1) Existe sim esse espaço, porém eu infelizmente sinto um leve retrocesso nesse ponto atualmente, parece que voltamos ao espaço de “cota”, e essa atenção se volta mais a comunidade em momentos oportunos, já foi mais natural essa inserção nos line ups.
Mas sim, esse espaço existe no mainstream mas ainda conseguimos contar nos dedos as labels que abraçam a comunidade, temos um caminho ainda pela frente a evoluir, mas ele segue sendo feito!
2) Eu acredito que sim porem nao de forma geral, ainda há algumas festas e eventos onde nao nos sentimos completamente confortáveis em relação a segurança, acho que ainda precisamos avançar em relação a treinamento de equipe e staff para que saibam lidar com mais cuidado em algumas ocasiões, mas eu sinto um avanço otimo nesse ponto nos últimos anos, tenho vivido algumas pistas onde as diferenças seguem se respeitando e vivendo juntos a musica e o momento.
3) Olha, delicada essa… dos amores, com certeza o fato de ser uma artista trans, vindo da arte drag e conseguindo ocupar espaços cada vez maiores sem que esses detalhes atrapalhem, poder ser um exemplo e alguém que ajuda a abrir mais portas é incrível.

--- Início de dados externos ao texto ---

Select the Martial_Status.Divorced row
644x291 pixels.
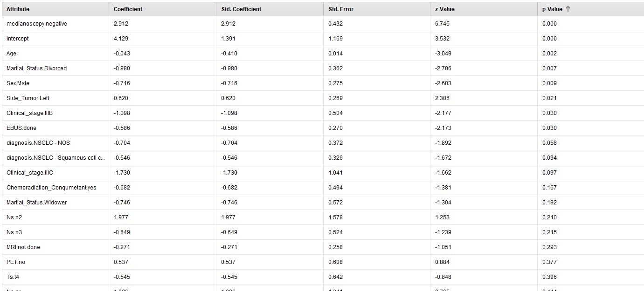coord(323,68)
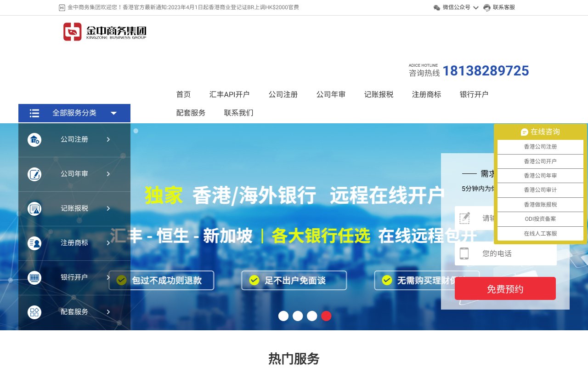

Ver o crescimento de labels e festas LGBT se consolidando como grandes eventos respeitados pela cena eletrônica me enche de orgulho e esperança, mas em contrapartida me dói ainda ter que me provar em alguns momentos, ouvir em algumas tratativas sobre a dificuldade de levar artistas Lgbt’s a determinadas regiões e espaços, acompanhar algumas labels LGBT onde a atenção se volta mais a artistas de fora da comunidade do que a nomes que tomam frente a nossa existência há muito mais tempo. O apagamento de artistas Lgbt que estão há anos abrindo espaço e pouco a pouco perdendo o próprio me deixa muito triste.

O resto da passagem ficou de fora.